2. Test ‘little and often’
There is no single point at which all the key questions can be asked, meaning a ‘little and often’ approach, as opposed to a one-off, is far more cost effective.
3. ‘Fake it’ prototype philosophy
Spending hours, not weeks, putting a couple of concept options together on paper or a couple of mocked-up screenshots can be enough to test the ideas and inform those fundamental early decisions. All you need is a realistic facade, so fake anything you can get away with, get quick feedback from your audience, then move on.
4. Strategically time and adapt it depending on the stage in the process:
- Pre-concept development: Sessions observing and interviewing the target audience are valuable prior to any work kicking off. Observing the user playing similar games or those popular with the target audience provides deep insight into their behaviours, needs and priorities which, when combined with discussion, can build a more detailed picture to inspire the creative team. If budget doesn’t allow testing at this stage, bringing in an audience expert to share best practice insights and analysing any previous, relevant audience research your company may have done also helps keep the audience perspective in focus.
- Early concept/prototype: Early testing is particularly effective to try out innovative ideas, compare options and validate general concepts. At this early stage careful session design and moderation is needed to ensure it is the concept and not the design itself under scrutiny. With the right moderator this works really well, even with children.
- Prototype testing: Once the general concept is agreed and higher fidelity prototypes are available, testing them helps to optimise the user experience, highlight areas for improvement and validate the functionality. This can often be scheduled for the end of an agile sprint and turned around quickly to inform later sprints.
- Pre-launch fine tuning: Whilst by no means the most important time to test, it is valuable to test the complete pre-launch version so long as time is scheduled to respond to the findings. If testing has been carried out ‘little and often’, at this stage feedback will largely be fine tuning the end-to-end experience, aspects of the UI etc. Feedback may also help inform marketing materials and provide input to the future roadmap.

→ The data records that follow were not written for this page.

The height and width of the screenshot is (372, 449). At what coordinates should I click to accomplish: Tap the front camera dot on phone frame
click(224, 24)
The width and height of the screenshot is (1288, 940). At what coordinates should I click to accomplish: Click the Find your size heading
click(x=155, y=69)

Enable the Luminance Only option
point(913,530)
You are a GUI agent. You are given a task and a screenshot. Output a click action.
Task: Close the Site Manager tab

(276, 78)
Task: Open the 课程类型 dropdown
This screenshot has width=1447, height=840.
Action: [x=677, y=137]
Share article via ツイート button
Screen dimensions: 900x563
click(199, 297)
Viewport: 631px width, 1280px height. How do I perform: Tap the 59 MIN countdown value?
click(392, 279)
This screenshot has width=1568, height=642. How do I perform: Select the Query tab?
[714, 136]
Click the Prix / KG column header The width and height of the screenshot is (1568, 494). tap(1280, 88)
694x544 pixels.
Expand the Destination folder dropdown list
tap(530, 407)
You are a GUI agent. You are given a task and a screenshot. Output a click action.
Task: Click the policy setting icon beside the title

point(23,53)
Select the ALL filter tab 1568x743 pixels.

- Post-launch product testing: Testing at this stage can be done for a range of reasons: to fine tune or inform the future roadmap; to address consumer feedback or analytics; to inform ongoing development; to benchmark for future or cross-product comparison; to support marketing activities.
For more information on our Audience Testing, and putting this into practice on your project, get in touch: hi@preloaded.com.
* A brief word on quantitative testing…
This article focuses on qualitative Audience Testing as it is the most common and generally the most critical method during development. However, questions certainly do arise that need a larger sample size to answer, for example, confirming the statistically most popular opinion. It is well worth understanding the wide range of quantitative techniques available and when they’re appropriate.